Repeat the listing below in full and exactly, but without its pictures.

☆ ☆ ☆ ☆ ☆ ☆ ☆

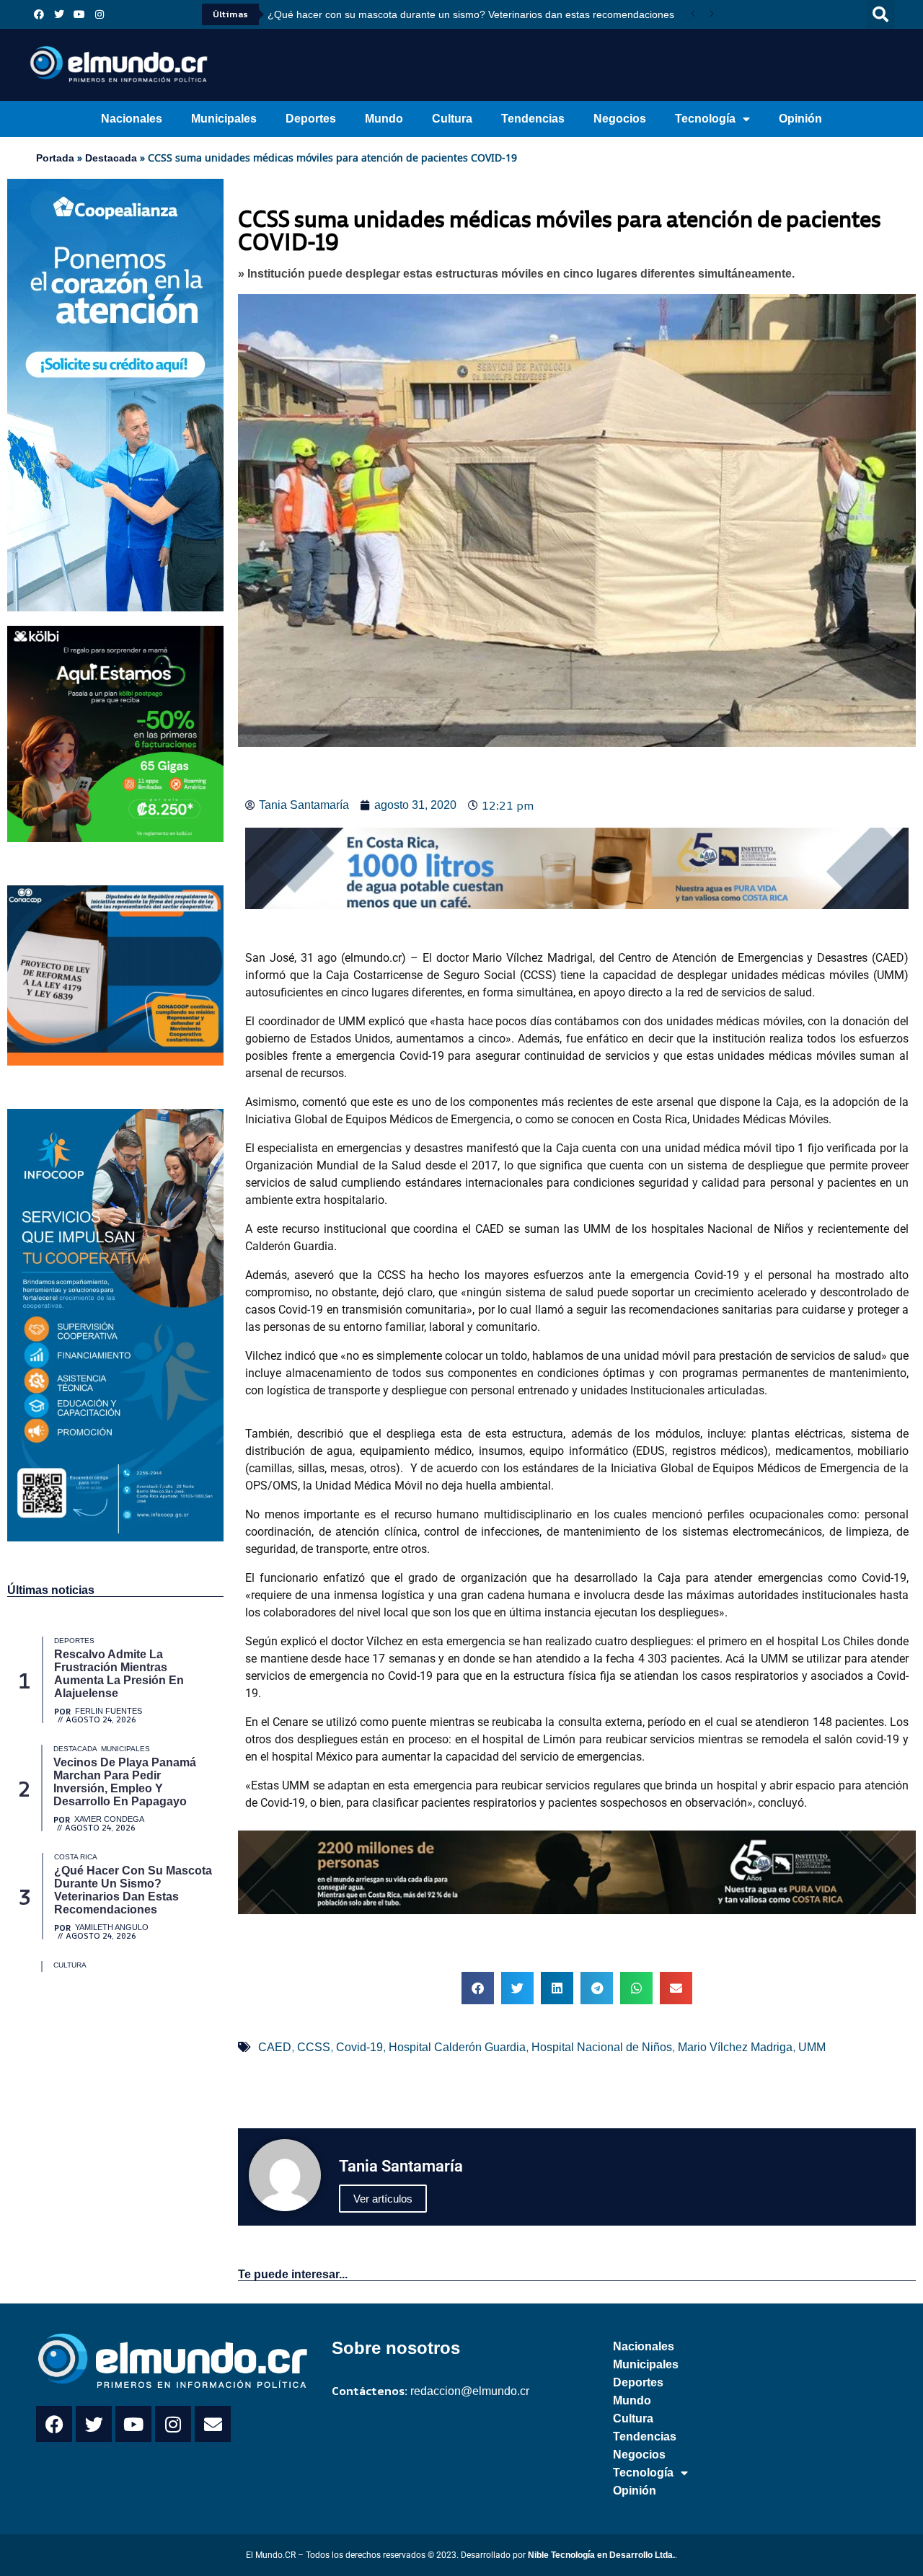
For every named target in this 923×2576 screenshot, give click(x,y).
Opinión (800, 118)
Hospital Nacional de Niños (601, 2047)
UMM (812, 2047)
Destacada (111, 158)
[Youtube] (79, 14)
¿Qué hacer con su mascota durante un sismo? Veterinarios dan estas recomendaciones (471, 14)
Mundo (384, 118)
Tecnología (705, 118)
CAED (274, 2047)
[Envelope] (213, 2424)
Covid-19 (359, 2047)
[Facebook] (39, 14)
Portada (55, 158)
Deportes (311, 118)
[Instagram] (99, 14)
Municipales (224, 118)
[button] (880, 14)
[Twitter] (59, 14)
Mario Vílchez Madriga (735, 2047)
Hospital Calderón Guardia (457, 2047)
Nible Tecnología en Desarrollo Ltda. (601, 2555)
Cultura (452, 118)
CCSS (313, 2047)
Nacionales (131, 118)
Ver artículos (382, 2198)
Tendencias (533, 118)
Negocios (619, 118)
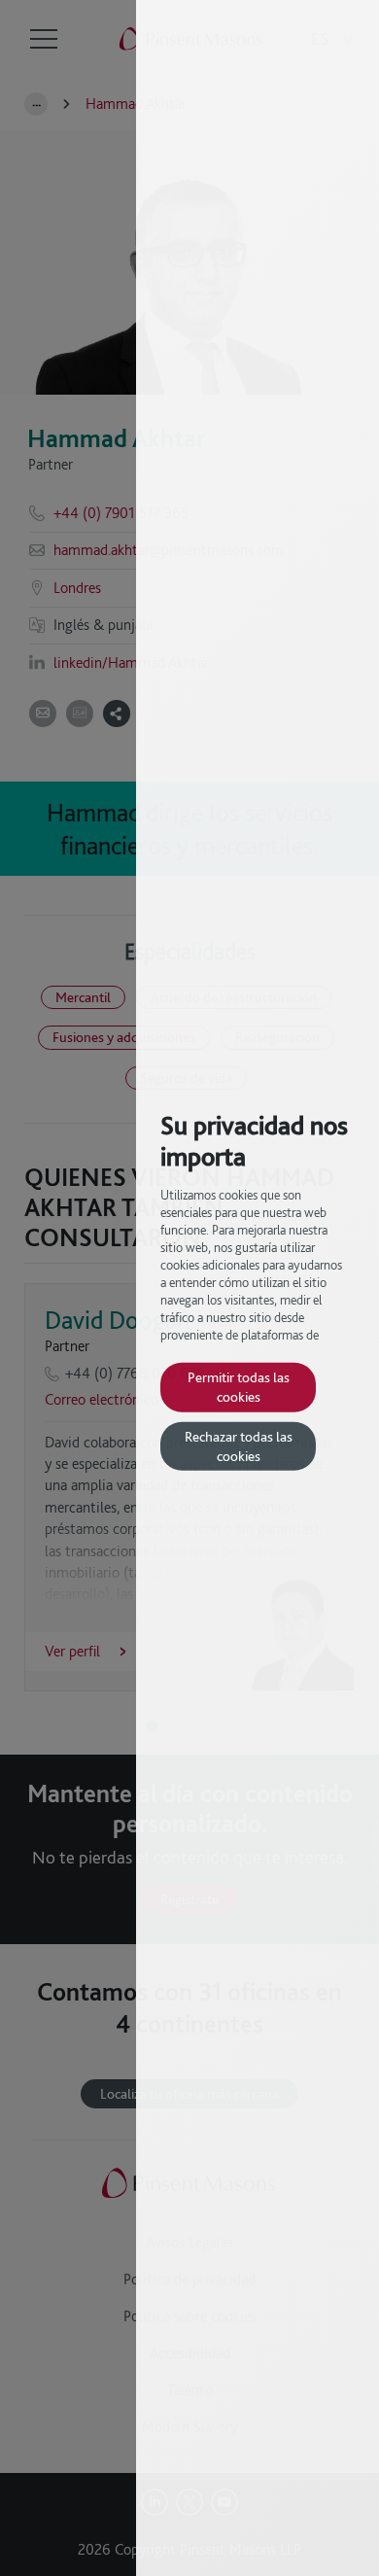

☆ ☆ ☆ ☆ ☆ ☆ ☆

• Reply:
For every named target in this 923×2576 screenshot, give click(x,y).
Opinión (800, 118)
Hospital Nacional de Niños (601, 2047)
UMM (812, 2047)
Destacada (111, 158)
[Youtube] (79, 14)
¿Qué hacer con su mascota durante un sismo? Veterinarios dan estas recomendaciones (471, 14)
Mundo (384, 118)
Tecnología (705, 118)
CAED (274, 2047)
[Envelope] (213, 2424)
Covid-19 (359, 2047)
[Facebook] (39, 14)
Portada (55, 158)
Deportes (311, 118)
[Instagram] (99, 14)
Municipales (224, 118)
[button] (880, 14)
[Twitter] (59, 14)
Mario Vílchez Madriga (735, 2047)
Hospital Calderón Guardia (457, 2047)
Nible Tecnología en Desarrollo Ltda. (601, 2555)
Cultura (452, 118)
CCSS (313, 2047)
Nacionales (131, 118)
Ver artículos (382, 2198)
Tendencias (533, 118)
Negocios (619, 118)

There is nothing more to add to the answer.